SET EXERCISE A
Retype the portion of the essay on scientism and technology that opens with the words containing "Lets explore this" and closes with "grateful and impressed.".

SOURCE EXTRACT
----

When you examine the social phenomena of scientism, the dogmatic belief that science is the only meaningful way to understand or convey ideas about our existence, it begins to become clear that the reason it has become so cultural invasive is the tenuous ideological relationship between science and technology. There can be little doubt that technology has improved our lives in untold ways, even while sometimes harming us and the environment in the process. The gratitude for technological advancements are then often given to the scientists who developed them, and in the process science itself becomes elevated to a God-like status of creation. Considering how a quasi-religious belief in the infallibility of the empirical method has grown from this paradigm, it might be fair to ask- Is science really solely responsible for technological advancement?
Lets explore this through the medium of technology itself.
Ralph wants to make his girlfriend a piece of jewelry for the holidays. His 3-D printer is capable of creating any design out of precious metals, so long as he can program its parameters properly. Even though Ralph is quite capable of programming any design, the analytical prowess that allows him to do so does not really help when it comes to aesthetic creativity. So using Google Image Search, he looks for a design that he can program into a 3D model. The resulting jewelry is beautiful and his girlfriend is duly grateful and impressed.

----

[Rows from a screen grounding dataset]

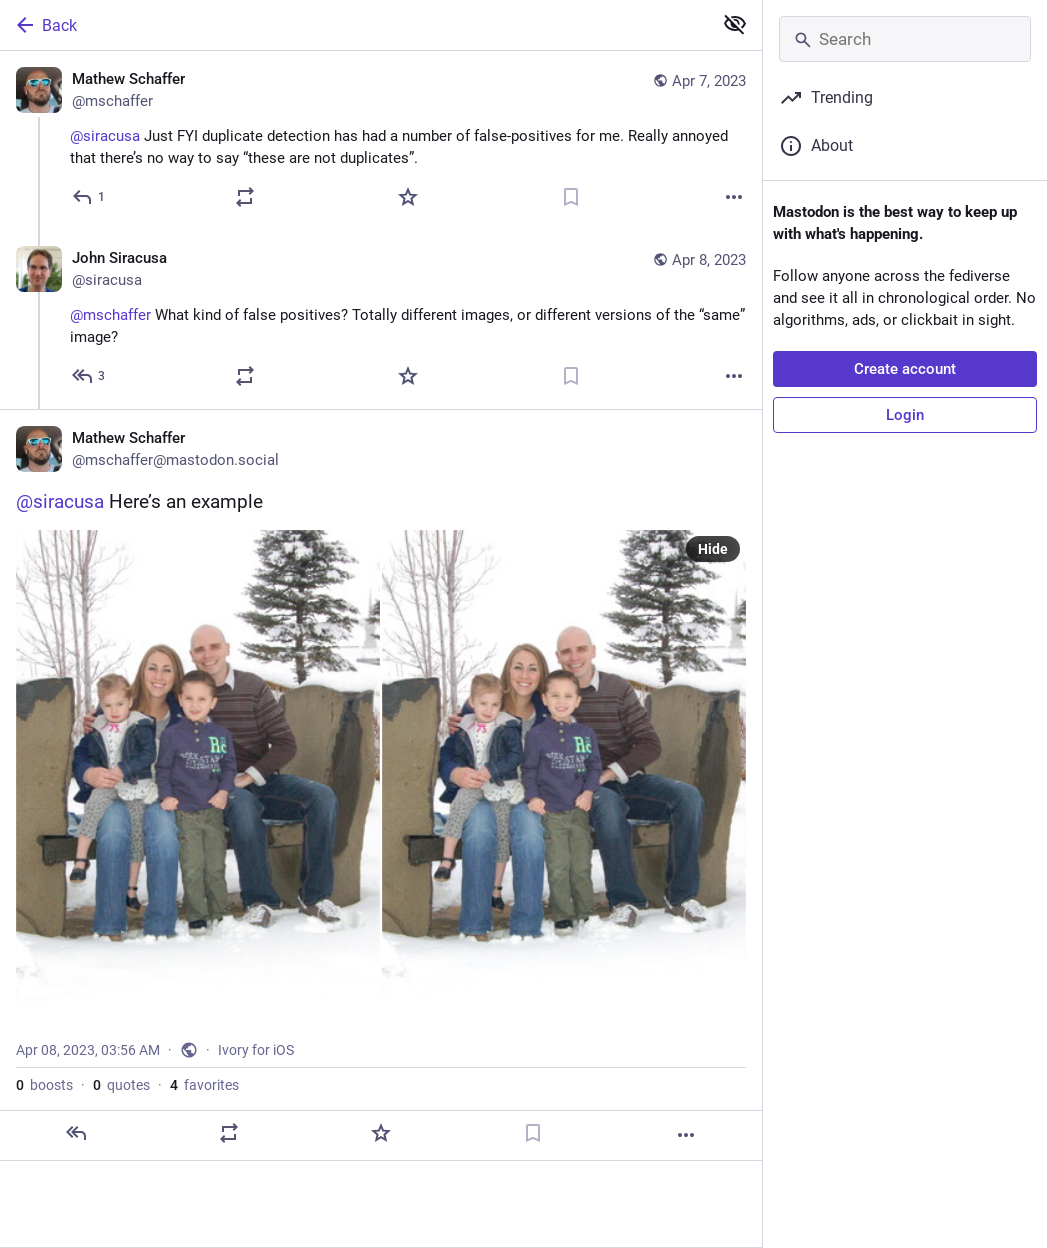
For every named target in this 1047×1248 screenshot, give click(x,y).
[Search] (905, 39)
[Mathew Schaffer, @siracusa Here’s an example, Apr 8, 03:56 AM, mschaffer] (381, 785)
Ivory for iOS (256, 1050)
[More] (734, 197)
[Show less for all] (735, 24)
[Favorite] (408, 197)
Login (905, 415)
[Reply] (89, 197)
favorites (204, 1085)
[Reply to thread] (89, 376)
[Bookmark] (571, 197)
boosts (44, 1085)
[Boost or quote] (245, 197)
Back (45, 25)
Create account (905, 369)
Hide (713, 549)
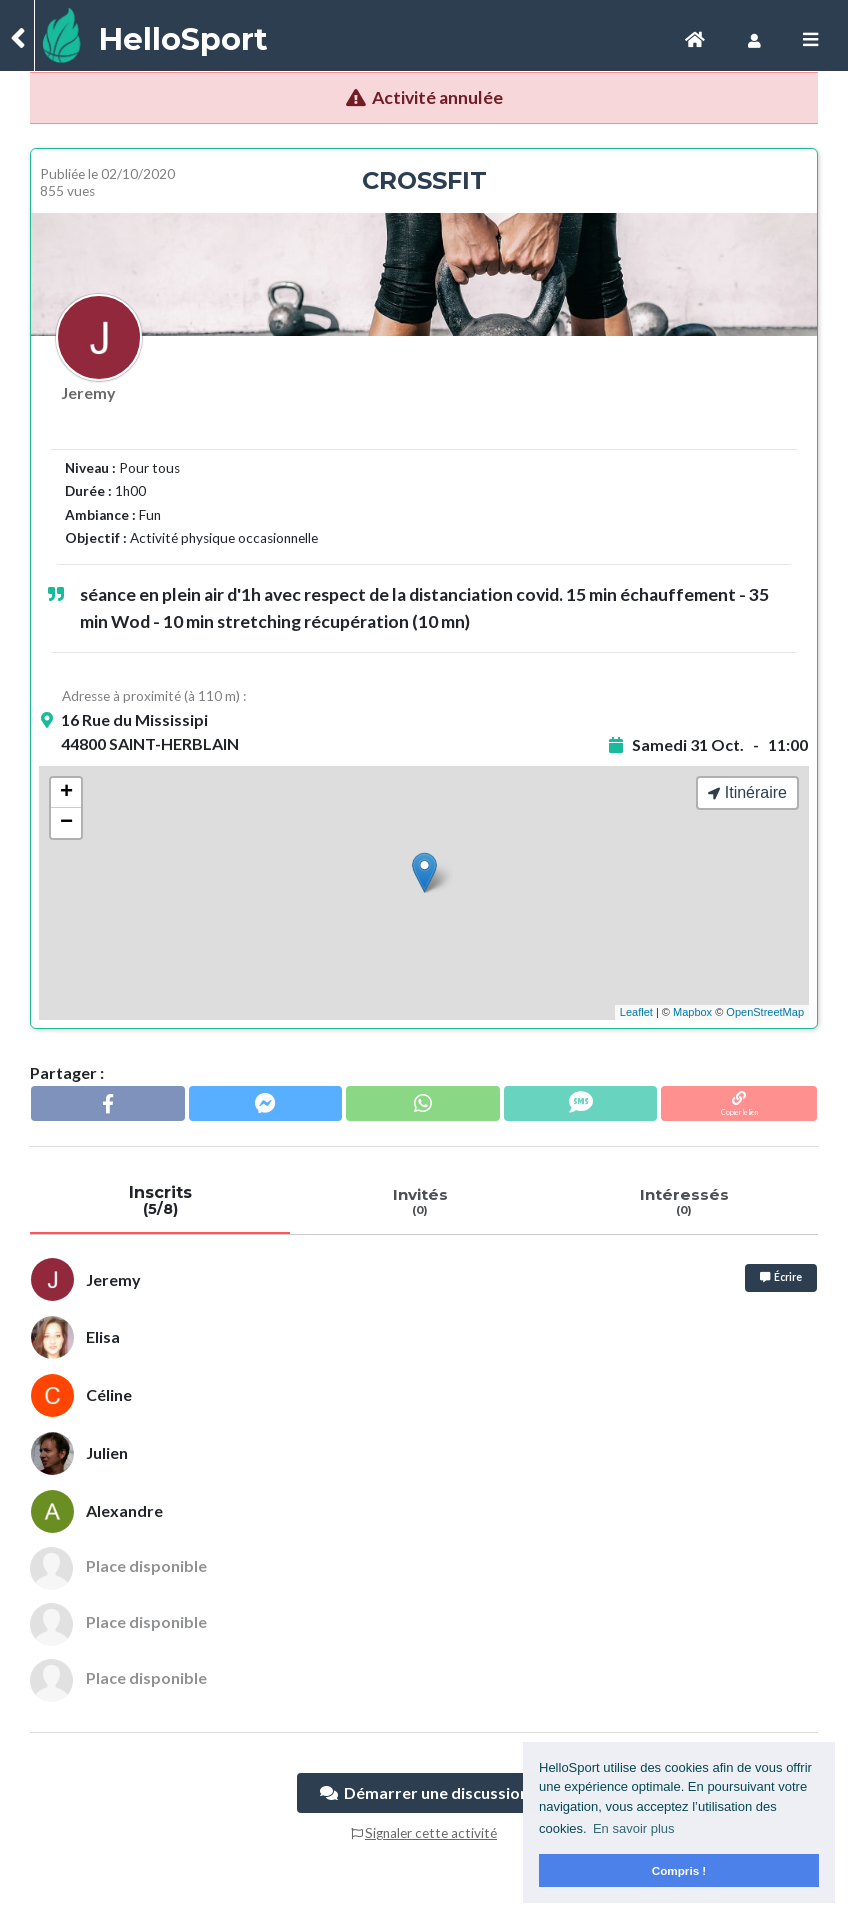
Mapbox (692, 1012)
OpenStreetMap (765, 1012)
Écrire (781, 1277)
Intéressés (684, 1201)
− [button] (66, 823)
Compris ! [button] (679, 1870)
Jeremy (88, 392)
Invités (420, 1201)
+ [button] (66, 793)
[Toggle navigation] (695, 39)
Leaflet (636, 1012)
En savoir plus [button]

----

SET EXERCISE B
Multiply every click coordinate in the answers by 1.15, rounding to whole numbers with halves rounded up, and write out the lines of the entries from the line containing "Invités (420, 1201)" through the last line of the entries, requests included. Return only those lines.

RESPONSE A
Lets explore this through the medium of technology itself.
Ralph wants to make his girlfriend a piece of jewelry for the holidays. His 3-D printer is capable of creating any design out of precious metals, so long as he can program its parameters properly. Even though Ralph is quite capable of programming any design, the analytical prowess that allows him to do so does not really help when it comes to aesthetic creativity. So using Google Image Search, he looks for a design that he can program into a 3D model. The resulting jewelry is beautiful and his girlfriend is duly grateful and impressed.

RESPONSE B
Invités (483, 1381)
+ [button] (76, 912)
[Toggle navigation] (799, 45)
Leaflet (731, 1164)
En savoir plus [button]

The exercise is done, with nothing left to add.